"She hides handsome and richly dressed aft the blinds of the window..."

Today being Hallowe'en, I wanted to post something mysterious, murderous, or macabre about my family history. Alas, we seem always to have been a pretty clean-cut, upstanding group. Where are my highwaymen, defrocked clergy, or sheep-stealers hung by the neck until dead? But I was able to find two apposite legends; so legendary, in fact, that they only concern possible family members.

The first story concerns at least one of the legitimate (by which I mean factual, not bastardy) children of Ira Baker Brown (28 Jun 1829 - 15 May 1899), a maternal second great-grand-uncle, oldest brother to Silas W Brown, about whom I have written before. Among many other occupations, including cooper, painter, soda maker (?), and photographer (he owned a panorama camera), Ira Baker Brown was also a sextant at the Edgewood Cemetery in Chillicothe, Missouri. Oooooohhhh! Not terribly spooky in itself, I know, although I did try to add a little atmosphere to the photo below.

Edgewood Cemetery, original photo by "mordecarr" at findagrave.com.

No, the grim component to this story is that his children, twins (a classic horror trope!) Orlando and Malvina (5 Oct 1859 - 15 Jul 1863) were apparently both struck by lightning while at school, and killed instantly. Let us pause to shudder while considering that idea.

Not our twins, but a suitably macabre illustration,
 from Edward Gorey's The Epiplectic Bicycle.

It is an awfully good story, and comes to us from no less an authority than Timothy Hopkins' John Hopkins of Cambridge, 1634, and Some of His Descendants (1932, Stanford University Press), the former Martha Abigail Hopkins (27 Jul 1834 - 1 Apr 1924) being Mrs Brown, and consequently the children's mother. The only problem is that the story is merely that. There are no records of daughter Malvina Brown, despite her "twin" Orlando appearing on the 1860 U S Federal Census. And it is doubtful Orlando, even allowing for the lightning strike, would have been in school, as he was just three years old at the time of his death. Like many family stories (and I am sure you can think of examples in your own lineage), there may be some truth in this tale, but not as it has come down to us.
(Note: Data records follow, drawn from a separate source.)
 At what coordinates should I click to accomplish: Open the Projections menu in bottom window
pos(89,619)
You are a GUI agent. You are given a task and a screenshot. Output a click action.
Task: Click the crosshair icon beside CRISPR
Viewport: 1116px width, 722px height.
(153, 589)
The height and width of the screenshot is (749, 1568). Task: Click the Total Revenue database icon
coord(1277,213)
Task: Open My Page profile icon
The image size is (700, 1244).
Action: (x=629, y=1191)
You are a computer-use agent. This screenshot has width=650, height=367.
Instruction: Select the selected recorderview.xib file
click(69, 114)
The second legend involves an actual person, unlike the mythic Malvina Brown, and it involves everything from piracy to a haunted house. The stretch here is that I have not been able to prove our heroine is related to me (although it is likely); she certainly would have been known by some of my ancestors. I am referring to Mary Wilson (Jul 1720 - 13 [alas, not a Friday] Feb 1814). Who? She is better known to New Englanders and beloved by ghost-story fans as Ocean Born Mary.

The legend has inspired everything from a children's book to an indie album to a puppet show.

The story, aptly enough, does begin with her birth at sea, on board the sinisterly-named Wolf, coming from Ireland to the New World. The ship was overtaken by pirates, whose captain was named Don Pedro. Upon seeing the newborn girl in her mother's arms, the oddly sentimental Captain, struck by the beauty of the red-haired child, said he would spare the lives of all aboard, and return the plunder his men had taken--if the child would be named "Maria," after his own mother. Needless to say, Mother Wilson agreed, so the pirates departed, but not before Don Pedro returned to the cabin to present her with a length of sumptuous green brocade, for baby Mary to wear on her wedding day.

Upon reaching land, the Wilson family settled in Nutfield, New Hampshire (present-day Londonderry), where Ocean Born Mary grew up. Her father James Wilson, died soon after their arrival, and her mother, Elizabeth (nee Fulton), married James Clarke, also of Nutfield. Mary Wilson was known to be tall, with fiery red hair and aquamarine eyes. On 18 December 1742, she married James Wallace (1712 - 30 Oct 1781), wearing, as promised, a dress made of the ill-gotten seafoam brocade. The Wallaces stayed in Londonderry, and had five children, living a normal life until James died. Then Mary's tale takes another bizarre turn...

And it is here that I must interrupt (this is called building suspense) to explain how Ocean Born Mary Wilson Wallace may be related to me. As I have written before, my seventh great-grandparents, Thomas Steele (1683- 22 Feb 1748) and Martha Morrison (1686 - 22 Oct 1759) were among the founding families of Nutfield/Londonderry and were well-acquainted with the Clarkes and Pattersons (into which family Mary's only daughter married), so certainly would have known Ocean Born Mary. And the Steele's daughter, Janet (1703 - aft 1754), married John Wallace (abt 1700 - 1785) in 1720; they are my sixth great-grandparents. John Wallace is almost certainly related to Ocean Born Mary's husband James Wallace, but I have not finished researching that line. But today's theme is meant to be more chilling than genealogical, so to continue....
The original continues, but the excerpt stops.